Include a global rank column (optional) so readers can compare cross-category popularity:
all_sorted = sorted(all_repos.items(), key=lambda x: parse_stars(x[1]['stars']), reverse=True)
rank_map = {repo: i+1 for i, (repo, _) in enumerate(all_sorted)}
Table format with rank:
| Rank | Repository | Stars | Description |
|:----:|-----------|------:|-------------|
| #1 | [owner/repo](https://github.com/owner/repo) | 13.5k ⭐ | One-line description |
For bilingual (EN + CN) awesome lists:
Pitfalls
- execute_code state loss: Always save to
/tmp/*.json — variables vanish between calls
- 50 tool-call cap: Chunk description fetching into 50-repo batches (one
execute_code call each)
- Query overlap: Use deduplication dict (
if repo not in all_repos) — same repo appears across many queries
- Noise in descriptions: Filter out GitHub UI text ("Updated X ago", "Sponsor", "Press /", etc.). Also filter self-referential noise like
owner/repo-name appearing as the description
- Stars parsing: GitHub shows "13.5k" not "13500" — keep as string for display, parse only if sorting
- Page 9+ for 101-200: Main keyword pagination works up to pages 9–17 (after page 17 returns 0 results). Combine with compound queries like
keyword+hooks, keyword+config+yaml, keyword+subagent to reach 100+ new repos. Always exclude repos already in the first-batch dict
- Page 9+ returns empty after 17: GitHub search caps at ~170 results for main keyword. Quality compound queries add 30–50 more unique repos
- README badge/stat updates when expanding: Update
Repos-100 → Repos-200 badge, recount per-category overview table, update description text (e.g. "These 100 repositories…" → "These 200 repositories…")
- Rebuild pattern: If you hit the 50-call cap mid-loop, rebuild from saved JSON in the next call rather than resuming mid-array
- Title regex variation: GitHub title separator can be
· (middle dot U+00B7) or - — use (?:\s[·•]\s| - ) to match both
- Compound keyword searches: Queries like
keyword+feature (e.g. claude+code+hooks) yield many unique repos not found by the main keyword — always add feature/domain-specific compound queries
- Proxy in restricted networks: Prepend
export https_proxy=http://YOUR_PROXY_HOST:PORT http_proxy=http://YOUR_PROXY_HOST:PORT; to terminal commands when in China or behind a firewall
- GitHub API rate-limiting with no token: Unauthenticated requests to
api.github.com/repos/{owner}/{repo} get rate-limited to 60/hour. When processing 100+ repos in two execute_code blocks, the second block will return all zeros. Mitigate by: (1) chunking smaller (30 repos per block), (2) adding sleep 1 between calls, or (3) hardcoding known star counts for famous repos rather than fetching them all
write_file uses absolute paths from agent perspective: On macOS, write_file("/root/Desktop/...") writes nowhere useful. Always resolve the real home directory first with terminal("echo $HOME") and use that path (e.g. /Users/username/Desktop/...). The execute_code sandbox assumes Linux paths — use terminal("mkdir -p ~/Desktop/project") to create dirs, then write with the real path
- Description cross-contamination in search results: When scraping GitHub search pages, repo descriptions sometimes bleed into adjacent repos' parsed data (e.g.

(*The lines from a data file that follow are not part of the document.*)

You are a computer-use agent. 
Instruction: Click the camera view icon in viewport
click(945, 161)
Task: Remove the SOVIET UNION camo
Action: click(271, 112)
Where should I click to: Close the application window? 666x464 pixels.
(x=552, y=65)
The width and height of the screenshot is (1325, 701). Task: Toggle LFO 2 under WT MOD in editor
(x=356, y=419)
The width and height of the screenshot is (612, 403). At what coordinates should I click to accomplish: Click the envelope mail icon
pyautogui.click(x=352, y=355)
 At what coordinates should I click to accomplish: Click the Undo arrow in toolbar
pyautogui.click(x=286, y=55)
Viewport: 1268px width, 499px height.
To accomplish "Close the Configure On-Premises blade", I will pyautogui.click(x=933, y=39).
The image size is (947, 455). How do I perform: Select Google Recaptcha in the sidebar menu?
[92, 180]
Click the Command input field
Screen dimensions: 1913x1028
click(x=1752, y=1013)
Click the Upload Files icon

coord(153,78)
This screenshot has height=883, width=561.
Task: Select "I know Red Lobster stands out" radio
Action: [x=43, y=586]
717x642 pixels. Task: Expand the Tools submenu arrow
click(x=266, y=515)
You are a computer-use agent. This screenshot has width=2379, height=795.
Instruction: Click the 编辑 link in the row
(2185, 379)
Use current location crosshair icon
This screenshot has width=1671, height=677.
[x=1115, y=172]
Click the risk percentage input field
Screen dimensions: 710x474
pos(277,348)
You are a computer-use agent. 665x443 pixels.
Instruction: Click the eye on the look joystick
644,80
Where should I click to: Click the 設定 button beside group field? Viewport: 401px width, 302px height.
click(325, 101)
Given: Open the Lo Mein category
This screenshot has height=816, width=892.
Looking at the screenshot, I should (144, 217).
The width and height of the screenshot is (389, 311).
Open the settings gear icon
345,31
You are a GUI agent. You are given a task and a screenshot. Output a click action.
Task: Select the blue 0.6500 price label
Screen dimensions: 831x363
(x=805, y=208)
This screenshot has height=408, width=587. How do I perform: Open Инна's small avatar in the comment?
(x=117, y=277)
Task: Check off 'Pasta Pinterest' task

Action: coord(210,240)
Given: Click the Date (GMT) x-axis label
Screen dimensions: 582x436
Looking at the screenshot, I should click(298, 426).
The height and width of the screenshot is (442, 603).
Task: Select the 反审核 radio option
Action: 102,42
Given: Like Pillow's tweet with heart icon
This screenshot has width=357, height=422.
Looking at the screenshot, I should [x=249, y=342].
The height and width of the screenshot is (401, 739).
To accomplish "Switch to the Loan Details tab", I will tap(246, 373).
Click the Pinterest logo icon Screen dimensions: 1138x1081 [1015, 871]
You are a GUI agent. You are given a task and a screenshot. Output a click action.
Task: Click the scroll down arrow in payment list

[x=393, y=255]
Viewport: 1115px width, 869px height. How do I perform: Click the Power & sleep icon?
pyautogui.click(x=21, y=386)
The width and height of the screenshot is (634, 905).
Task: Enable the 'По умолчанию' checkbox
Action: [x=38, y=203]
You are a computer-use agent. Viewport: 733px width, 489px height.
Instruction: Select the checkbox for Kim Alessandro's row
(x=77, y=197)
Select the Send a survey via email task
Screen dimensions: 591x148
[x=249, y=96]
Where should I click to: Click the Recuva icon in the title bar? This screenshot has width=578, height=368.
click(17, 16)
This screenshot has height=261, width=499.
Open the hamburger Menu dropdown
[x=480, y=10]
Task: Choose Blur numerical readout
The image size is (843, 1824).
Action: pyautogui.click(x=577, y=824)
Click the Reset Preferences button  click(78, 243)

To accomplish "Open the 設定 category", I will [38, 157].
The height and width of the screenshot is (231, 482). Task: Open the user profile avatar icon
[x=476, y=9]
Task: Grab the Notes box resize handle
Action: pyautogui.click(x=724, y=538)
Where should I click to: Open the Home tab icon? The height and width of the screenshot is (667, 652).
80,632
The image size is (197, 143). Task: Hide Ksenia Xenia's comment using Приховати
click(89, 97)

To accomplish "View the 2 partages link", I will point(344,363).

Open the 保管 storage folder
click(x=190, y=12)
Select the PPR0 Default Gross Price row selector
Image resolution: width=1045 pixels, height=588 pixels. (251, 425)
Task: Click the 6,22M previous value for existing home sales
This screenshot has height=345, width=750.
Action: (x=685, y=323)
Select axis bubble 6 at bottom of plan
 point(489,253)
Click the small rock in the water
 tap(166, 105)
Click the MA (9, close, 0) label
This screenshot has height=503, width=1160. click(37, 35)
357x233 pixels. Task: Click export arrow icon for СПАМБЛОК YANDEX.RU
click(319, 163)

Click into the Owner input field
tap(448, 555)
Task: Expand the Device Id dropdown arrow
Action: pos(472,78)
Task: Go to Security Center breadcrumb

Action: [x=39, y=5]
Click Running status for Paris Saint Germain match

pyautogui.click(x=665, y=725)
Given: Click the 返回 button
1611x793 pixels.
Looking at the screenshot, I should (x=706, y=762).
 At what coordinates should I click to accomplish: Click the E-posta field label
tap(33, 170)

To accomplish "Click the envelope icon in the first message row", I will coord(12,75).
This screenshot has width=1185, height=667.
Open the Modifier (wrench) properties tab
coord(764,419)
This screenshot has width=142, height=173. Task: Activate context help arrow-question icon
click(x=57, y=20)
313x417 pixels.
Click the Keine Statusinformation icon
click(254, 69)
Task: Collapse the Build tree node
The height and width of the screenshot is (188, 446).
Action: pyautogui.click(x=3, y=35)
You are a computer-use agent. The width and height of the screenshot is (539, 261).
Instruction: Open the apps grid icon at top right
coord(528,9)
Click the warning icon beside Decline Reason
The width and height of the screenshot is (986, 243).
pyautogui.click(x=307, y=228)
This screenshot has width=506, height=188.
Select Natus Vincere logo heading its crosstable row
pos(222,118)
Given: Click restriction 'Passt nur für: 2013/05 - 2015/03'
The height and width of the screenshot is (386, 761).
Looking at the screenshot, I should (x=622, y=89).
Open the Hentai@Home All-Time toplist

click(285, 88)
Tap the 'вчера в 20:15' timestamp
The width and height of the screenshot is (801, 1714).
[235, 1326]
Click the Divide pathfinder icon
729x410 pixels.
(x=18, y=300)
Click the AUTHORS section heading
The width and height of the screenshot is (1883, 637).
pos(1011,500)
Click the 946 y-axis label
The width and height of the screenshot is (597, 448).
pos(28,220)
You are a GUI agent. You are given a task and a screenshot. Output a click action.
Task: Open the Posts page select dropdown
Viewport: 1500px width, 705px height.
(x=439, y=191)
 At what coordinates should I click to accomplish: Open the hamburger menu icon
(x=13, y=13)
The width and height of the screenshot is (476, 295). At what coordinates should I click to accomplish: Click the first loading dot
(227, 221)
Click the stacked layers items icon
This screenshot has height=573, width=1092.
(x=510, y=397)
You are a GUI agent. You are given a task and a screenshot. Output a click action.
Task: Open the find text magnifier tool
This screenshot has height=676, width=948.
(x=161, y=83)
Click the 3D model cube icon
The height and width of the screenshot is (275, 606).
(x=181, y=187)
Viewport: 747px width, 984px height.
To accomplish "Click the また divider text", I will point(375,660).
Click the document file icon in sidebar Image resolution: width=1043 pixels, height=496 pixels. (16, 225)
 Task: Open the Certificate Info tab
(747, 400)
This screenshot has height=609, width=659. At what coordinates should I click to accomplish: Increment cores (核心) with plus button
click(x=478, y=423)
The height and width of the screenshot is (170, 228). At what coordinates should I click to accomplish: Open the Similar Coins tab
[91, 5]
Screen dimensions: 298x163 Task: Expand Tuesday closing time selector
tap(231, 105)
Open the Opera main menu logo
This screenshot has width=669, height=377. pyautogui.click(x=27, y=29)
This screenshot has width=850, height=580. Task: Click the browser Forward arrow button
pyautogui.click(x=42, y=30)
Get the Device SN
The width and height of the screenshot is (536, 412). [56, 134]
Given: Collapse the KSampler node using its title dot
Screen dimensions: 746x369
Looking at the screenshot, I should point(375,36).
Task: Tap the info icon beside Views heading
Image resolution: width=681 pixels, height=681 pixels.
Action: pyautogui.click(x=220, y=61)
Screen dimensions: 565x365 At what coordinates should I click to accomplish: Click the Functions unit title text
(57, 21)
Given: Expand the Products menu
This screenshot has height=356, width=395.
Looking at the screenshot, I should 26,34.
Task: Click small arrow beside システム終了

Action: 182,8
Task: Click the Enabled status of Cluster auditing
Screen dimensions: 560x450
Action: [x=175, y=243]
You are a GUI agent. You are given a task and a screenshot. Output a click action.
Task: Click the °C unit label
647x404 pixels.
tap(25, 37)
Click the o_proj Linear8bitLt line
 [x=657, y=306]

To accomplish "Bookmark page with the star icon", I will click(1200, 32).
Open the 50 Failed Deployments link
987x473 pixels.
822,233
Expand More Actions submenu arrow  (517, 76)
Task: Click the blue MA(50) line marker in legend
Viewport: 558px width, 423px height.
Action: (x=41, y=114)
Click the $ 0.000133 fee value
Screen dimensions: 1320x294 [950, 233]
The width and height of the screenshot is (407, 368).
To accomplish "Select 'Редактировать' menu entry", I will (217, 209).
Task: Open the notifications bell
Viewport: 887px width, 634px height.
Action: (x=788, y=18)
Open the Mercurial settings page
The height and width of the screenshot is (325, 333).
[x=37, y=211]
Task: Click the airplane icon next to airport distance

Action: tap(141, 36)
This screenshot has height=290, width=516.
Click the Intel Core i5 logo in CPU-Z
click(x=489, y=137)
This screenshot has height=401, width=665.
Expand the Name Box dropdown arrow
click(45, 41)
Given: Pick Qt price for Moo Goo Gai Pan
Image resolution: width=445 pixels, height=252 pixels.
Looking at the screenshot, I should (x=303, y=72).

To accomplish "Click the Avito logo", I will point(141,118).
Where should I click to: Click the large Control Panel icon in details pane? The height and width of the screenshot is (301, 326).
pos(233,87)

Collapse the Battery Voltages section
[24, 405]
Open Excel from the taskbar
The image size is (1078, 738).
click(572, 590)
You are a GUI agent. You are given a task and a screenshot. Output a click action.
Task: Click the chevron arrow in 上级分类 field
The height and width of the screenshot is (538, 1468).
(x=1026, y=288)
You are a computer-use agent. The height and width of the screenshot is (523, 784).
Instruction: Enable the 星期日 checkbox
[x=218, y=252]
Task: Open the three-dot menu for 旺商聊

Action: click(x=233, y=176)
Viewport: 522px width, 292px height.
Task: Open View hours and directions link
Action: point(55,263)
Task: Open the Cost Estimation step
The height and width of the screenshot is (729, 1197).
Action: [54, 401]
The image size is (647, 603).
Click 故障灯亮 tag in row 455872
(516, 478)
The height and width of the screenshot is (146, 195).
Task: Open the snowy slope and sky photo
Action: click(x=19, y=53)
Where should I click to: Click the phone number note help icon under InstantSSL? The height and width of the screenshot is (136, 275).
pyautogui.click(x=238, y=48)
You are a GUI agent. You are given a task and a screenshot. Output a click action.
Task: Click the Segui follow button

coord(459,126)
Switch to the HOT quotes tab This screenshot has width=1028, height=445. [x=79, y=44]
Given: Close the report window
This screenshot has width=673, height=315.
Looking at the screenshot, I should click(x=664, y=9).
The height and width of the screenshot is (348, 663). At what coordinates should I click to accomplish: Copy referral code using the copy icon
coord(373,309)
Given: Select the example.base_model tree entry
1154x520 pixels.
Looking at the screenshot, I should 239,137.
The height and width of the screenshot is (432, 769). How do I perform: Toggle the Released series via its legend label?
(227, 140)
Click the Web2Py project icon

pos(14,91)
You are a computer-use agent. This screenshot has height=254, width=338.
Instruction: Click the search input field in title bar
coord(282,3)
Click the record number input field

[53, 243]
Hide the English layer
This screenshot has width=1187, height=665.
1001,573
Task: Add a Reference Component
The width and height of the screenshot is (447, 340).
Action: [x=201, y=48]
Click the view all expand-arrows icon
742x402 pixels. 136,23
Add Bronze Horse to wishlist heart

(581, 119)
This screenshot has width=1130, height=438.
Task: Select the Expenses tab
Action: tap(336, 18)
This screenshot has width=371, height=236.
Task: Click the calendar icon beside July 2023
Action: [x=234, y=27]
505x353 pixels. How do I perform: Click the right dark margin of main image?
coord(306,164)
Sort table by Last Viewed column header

dogecoin/dogecoin getting monero's description). Always verify descriptions for the top 20 repos manually or via a known_desc dict for well-known projects
- Stars display string vs sort integer: Keep both
stars (display string like "13.5k") and stars_int (integer for sorting) in the data dict. The search page scraper gives display strings; the API gives integers. When API is rate-limited, maintain a known_stars dict for major projects (bitcoin ~83k, ethereum/go-ethereum ~48k, etc.) to ensure correct sort order
- Repo count inflation from niche queries: Broad queries like
monero+wallet, zcash+privacy, lightning+network add many low-star repos (under 500 stars) that dilute the top-100 list. If the goal is "top 100 by stars globally", prioritize the main keyword's first 8–10 pages over many variant queries, then supplement with topic searches only
Realistic Scale Expectations
| Queries | Pages | Expected Unique Repos |
|---|
| 1 keyword × 8 pages | 80 results | ~60–70 unique |
| + 15 variant queries | +150 results | ~100–120 unique |
| + 15 more queries | +150 results | ~150–185 unique |
Diminishing returns kick in after ~150 repos for niche topics.